Jeotermal santraller, maden işletmeleri, enerji şirketleri gibi pek çok alanda düzenleme yapan Elektrik Piyasası Kanunu ile Bazı Kanunlarda Değişiklik Yapılmasına Dair Kanun teklifinin görüşmelerine dün Meclis’te devam edildi. Kanunla ilgili konuşma yapan CHP Aydın Milletvekili Süleyman Bülbül, iktidarın sahip olduğu enerji üretimi anlayışının sürdürülebilir olmaktan uzak olduğunu belirtti. “Kanunun amacı, iddia ettiğiniz gibi ne kamu yararı ne de elektriğin yeterli, sürekli, düşük maliyetli ve çevreye uyumlu olarak temin edilmesiyle ilgili. Aksine, bu kanunun amacı ‘Şirketlerin önünü daha fazla nasıl açabilirizin’ yollarını bulmak” diyen Bülbül şunları söyledi.
BAKANA BÜTÇE DIŞI ÖDENEK
“Görüşülen kanunla jeotermal santrallerinden alınan idare payı yeniden düzenleniyor.
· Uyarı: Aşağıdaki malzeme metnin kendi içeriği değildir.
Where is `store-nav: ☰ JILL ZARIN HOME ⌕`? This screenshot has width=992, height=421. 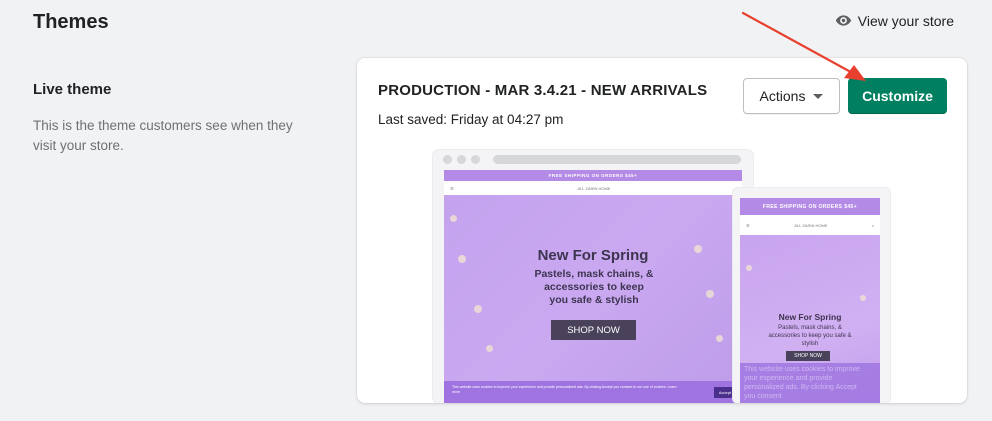 store-nav: ☰ JILL ZARIN HOME ⌕ is located at coordinates (593, 188).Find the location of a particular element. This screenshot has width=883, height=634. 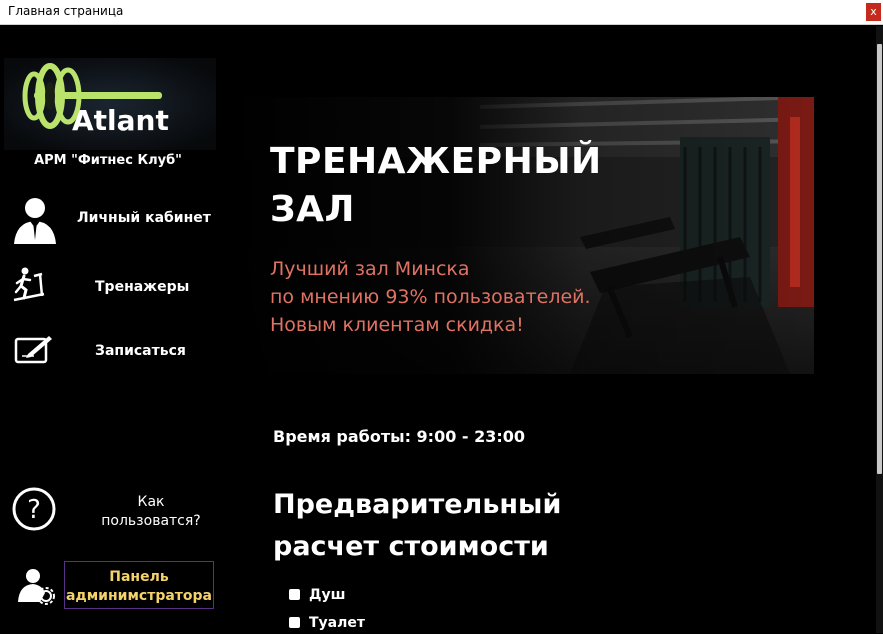

app-caption: АРМ "Фитнес Клуб" is located at coordinates (108, 160).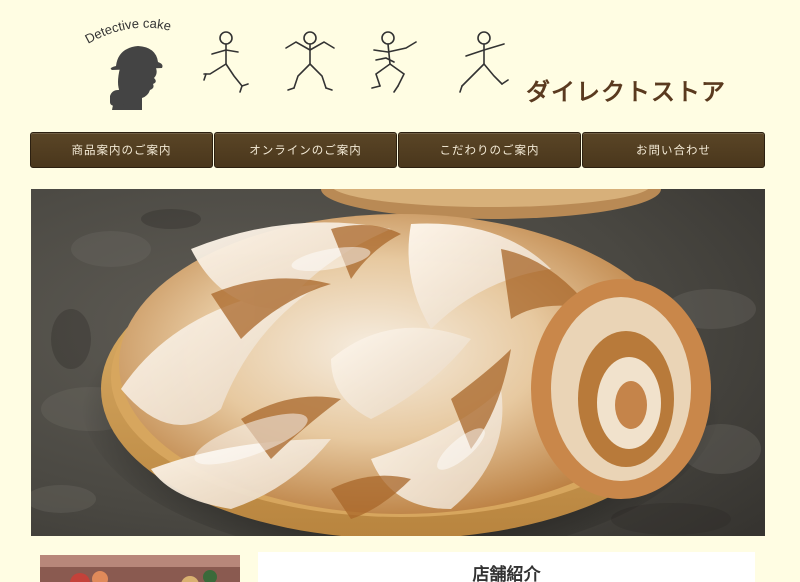 Image resolution: width=800 pixels, height=582 pixels. I want to click on nav-item-online: オンラインのご案内, so click(306, 150).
Kazanılan gayri safi hasılattan devlete ödenen yüzde 1'lik ödemenin beşte 1'i ilgili belediye ya da köy muhtarlıklarına aktarılıyor. İdarenin bu payından beşte 4'üyse yapılan düzenlemeyle İçişleri Bakanlığı bütçesine ödenek olarak eklenecek. Düzenlemeyle, belediye ve köy tüzel kişiliğine yüzde 20 ödeme yapılırken yüzde 80 gelir genel bütçeye gelir olarak eklenecek. Anayasanın 87'inci maddesi ihlal ediliyor. Bir bakana bütçe kanunu dışında bir kanunla bütçeye ödenek ekleme yetkisi veriyorsunuz. Atanmış İçişleri Bakanına nasıl oluyor da bir kanunla bütçeye ödenek ekleme yetkisi verilebiliyor? Türkiye Büyük Millet Meclisinin bütçe hakkı nerede?”
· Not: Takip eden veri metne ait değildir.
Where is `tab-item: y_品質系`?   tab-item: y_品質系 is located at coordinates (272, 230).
''AKP YANDAŞ TEŞVİKLERİNE DOYMUYOR'' “Aydın'da, Muğla'da, Denizli'de, İzmir'de, Manisa'da yani Ege illerinde yaşadığımız çevre sorunlarının baş sorumlusunun JES'ler olduğu çok açık. 2019’da jeotermal enerji santrallerinin toplam üretimdeki payı sadece yüzde 2,94. Ama bacalarından çıkan hidrojen sülfür gazının havayı kirletmesi, toprağa bırakılan akışkanların toprağı zehirlemesi, gıda güvenliğini ve ekosistemi yok etmesi, yer altı sularının kirlenmesi, insan ve hayvan sağlığını riske atması... Yani yararından fazla zararları var. Tablo buyken, idare santrallerin denetimlerini doğru yapmıyor, usulsüzlüklere sessiz kalıyor, diğer taraftan yandaş enerji şirketlerine yeni teşvikler, yeni yatırımlar öneriliyor. Kısaca, AKP iktidarı teşviklere, muafiyetlere doyamıyor.”
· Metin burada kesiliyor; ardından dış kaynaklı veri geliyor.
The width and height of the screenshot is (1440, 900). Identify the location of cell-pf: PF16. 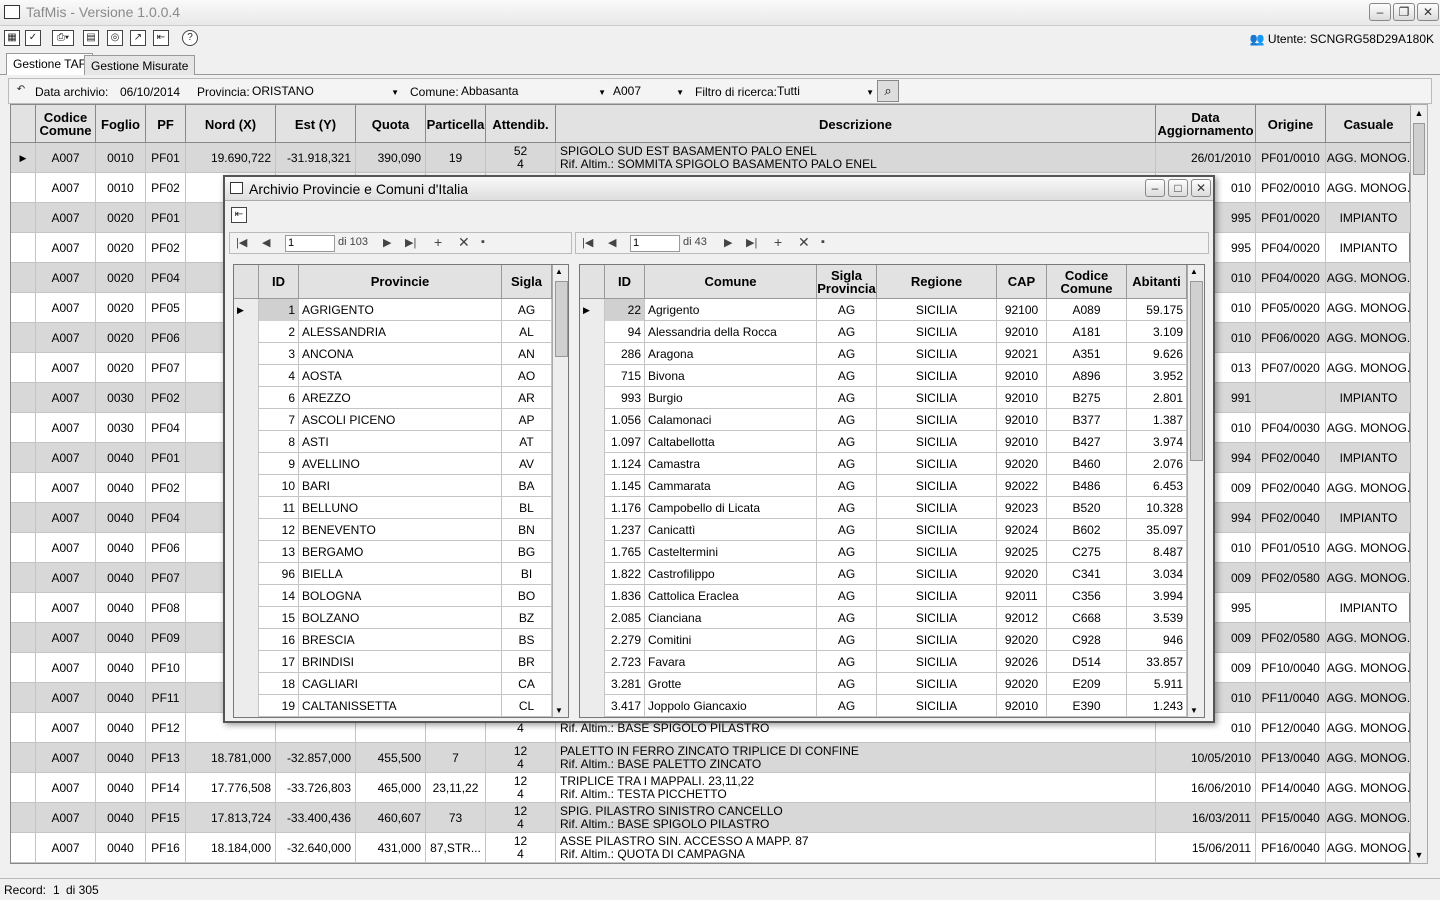
(166, 848).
''HALK SAĞLIĞINI KORUMAK BU KADAR ZOR MU?''
“Örneğin idare payının hesaplanmasında usulsüzlük yapan ruhsat sahiplerine verilecek alt ceza limiti 100 bin TL iken 20 bin TL'ye indiriliyor. Neden indiriliyor? Kısmi af mı tanınıyor? Bu teşvik yandaş şirkete af demek. Bu indirim kabul edilebilir bir şey değil, mümkün değil, çıkmaması gerekiyor. Fiyat eşitleme mekanizması, yenilenebilir enerji destekleme mekanizmasından yani YEKDEM'den yararlanabilme şartı beş yıl uzatılarak 31 Aralık 2020 olması isteniyor. Geçmişe yönelik bir teşvik daha ve yenilenebilir enerji kaynağı belgeli üretim tesisleri için uygulanacak fiyat ve süreler ile bu teklifle yeni eklenen kaynaklar Cumhurbaşkanı tarafından belirlenecek. Esnafa yok, şirketlere var. Neden şirketleri kamu yararından, yurttaşlarımızın sağlıklı çevrede yaşam hakkından ve sağlığından önde tutuyorsunuz? Neden Anayasa'nın 56'ncı maddesini ihlal ediyorsunuz? Kamu kaynaklarını etkin kullanmak, şirketleri denetlemek, halk sağlığını korumak bu kadar zor mu? Sizin için halk sağlığı mı önemli, yandaş şirketler mi önemli?”